Im no bitching about the loss, just the fact that the things fuckin die off like dayflies.


----------



## thePACK (Jan 3, 2003)

piranha45 said:


> Im no bitching about the loss, just the fact that the things fuckin die off like dayflies.


 for some reason feeder goldfish just don't last long..don't know why...


----------



## Innes (Jan 13, 2003)

you are wrong - when I buy goldfish I have found that they last quite a while (except the last one which was eaten by my axolotl)
it is not the species of fish - piranhas would be the same - it is the conditions and stress they have to live with.

if you want them to last the best idea is to find out when your shop gets a delivery and dont buy them on that day or for a few days after.

also look for signs of desiese - not only in the one tank as many shops use the same nets or water for all tanks so the desiese from 3 tanks away can be in your chosen tank.
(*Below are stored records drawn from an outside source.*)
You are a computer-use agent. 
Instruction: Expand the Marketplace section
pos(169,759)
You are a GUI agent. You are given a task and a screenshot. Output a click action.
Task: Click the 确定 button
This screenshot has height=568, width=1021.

Do not but from shops with ill fish!!!!

you might think - whats the alternative?
not to buy that day, and complain to the management, and if nessesary the local authorities.


----------



## mdemers883 (Jan 9, 2003)

...and you wanted to feed these to your quality fish?










Mark


----------



## RhomZilla (Feb 12, 2003)

Thats why you guys dont use feeders as regular food for your Ps. Only for daily excercise and/or to test their predatory skills


----------



## hays98 (Mar 8, 2003)

my feeders die all the time i do about 2 water changes a week in my 10 gal.
but if i buy 25 feeders by the end of a 2 week time im lucky to have 5 left thats with out feeding my rhom i give him 1 gold fish a week the rest is beef heart and shrimp i have a 20 gal filter with 2 air pumps in the 10 gal dont know what else to do iv bought feeders from 3 different stores and the same happens from where ever i buy them
nothins better then flushin money down the toilet


----------



## Death in #'s (Apr 29, 2003)

my feeders usaully dont last that long uaslly 1-2 days


----------



## CoolD (Apr 16, 2003)

piranha45 said:


> In that 2 days, FOUR goldfish have up and died on me, for NO #$ing REASON!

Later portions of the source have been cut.